*** Opening of MATERIAL PROVIDED ***

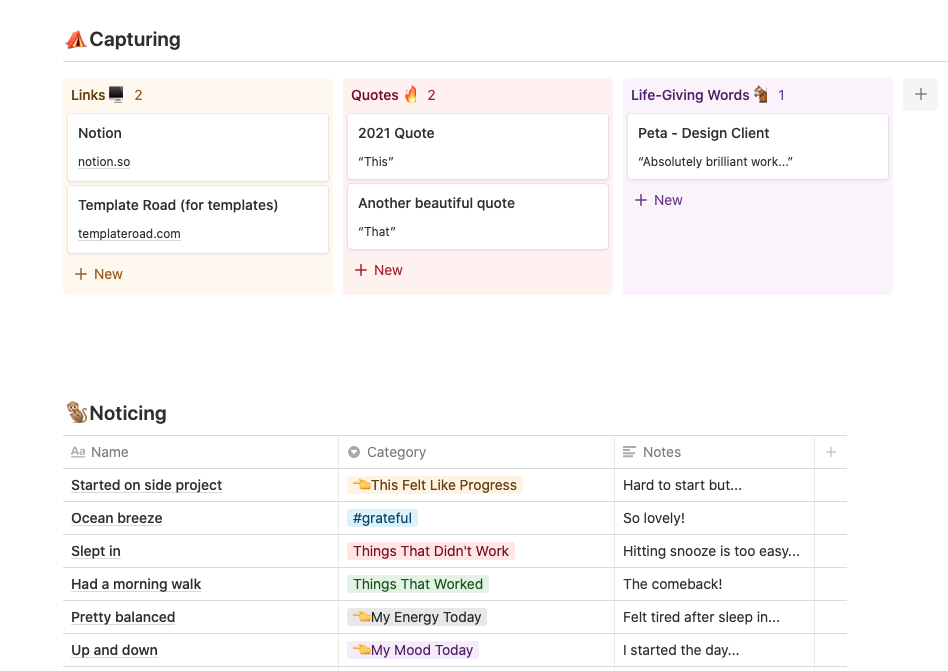Select the This Felt Like Progress tag
The height and width of the screenshot is (671, 948).
pos(434,485)
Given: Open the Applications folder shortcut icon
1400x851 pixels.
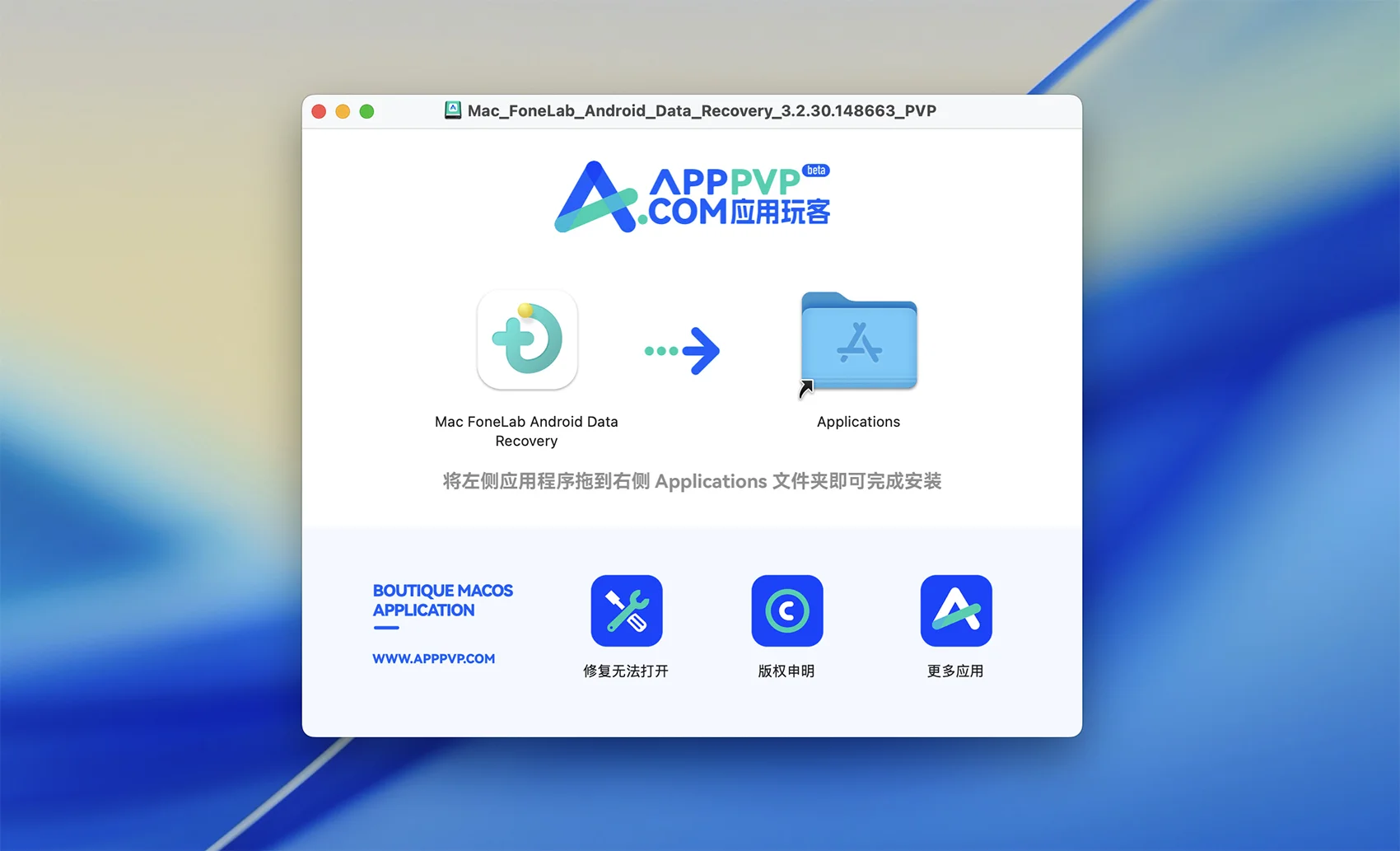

*** Close of MATERIAL PROVIDED ***

- WHAT THE TASK REQUIRES: Reproduce the lines from the one holding "Given: Open the" through the end of the entries above exactly, keeping both ends and dropping every picture.

- TASK SOLUTION:
Given: Open the Applications folder shortcut icon
1400x851 pixels.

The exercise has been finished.